Furiosa kicks sand in the face of boring franchise-filler movies

Furiosa (Anya Taylor-Joy), Praetorian Jack (Tom Burke), and Dementus (Chris Hemsworth), three extremely filthy Wasteland-dwellers with greasepaint-smeared faces, huddle close together, with Dementus holding Furiosa’s proud face in his hands, in George Miller’s Furiosa
Photo: Jasin Boland/Warner Bros. Entertainment

No spoilers: George Miller’s Mad Max: Fury Road prequel is a vibrant, original surprise

Like a war over gas in a post-apocalyptic landscape, the franchise-fatigue debate rages on, with multiple factions claiming that sequels, prequels, and superhero films are killing the cinematic landscape, while others claim the smoke doesn’t lead to fire, and the entire battle is overblown. The latest salvo in the war — which is to say, the latest prequel extending a decades-long franchise — is Furiosa: A Mad Max Saga, a prequel nearly a decade in the making. But where long experience with franchise logic would lead us to expect director George Miller to offer up a louder, bigger retread of its predecessor, the groundbreaking Mad Max: Fury Road, Miller dares to ignore that expectation. He blazes a brave, exploratory trail with a searing film that refuses to play by any of the tried, tested, and tired rules that franchise films follow.

--- WRITTEN INSTRUCTION ---
Pick up the Furiosa review after its final sentence and continue writing it.

--- DATA LINES ---
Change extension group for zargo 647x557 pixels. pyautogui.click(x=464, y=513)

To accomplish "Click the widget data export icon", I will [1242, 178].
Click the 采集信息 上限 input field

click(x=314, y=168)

--- ANSWER FOR THIS EXERCISE ---
Fury Road hit screens nine years ago with a commanding reconfiguring of the Mad Max series. Miller recast Max (played by Mel Gibson in three movies from 1979 to 1985) with The Dark Knight Rises’ Tom Hardy, pushing him into an ancillary role, and introducing a new leading hero, the battle-hardened war leader Imperator Furiosa (Charlize Theron). Fury Road is a visceral landmark in the action canon, relying on propulsive pacing, consciously chaotic editing, and nervy practical stunts that make the entire thing buzz with frenetic energy.

Trying to replicate that lightning in a bottle would be a fool’s errand, so Miller doesn’t even try with Furiosa. Instead, he presents an entirely different film that swaps out Fury Road’s efficient brevity in favor of epic scope and world-building, while bringing in an even more experimental touch. If anything, it feels more like the original Mad Max films that inspired it than it feels like the film that preceded it, apart from the absence of Max himself.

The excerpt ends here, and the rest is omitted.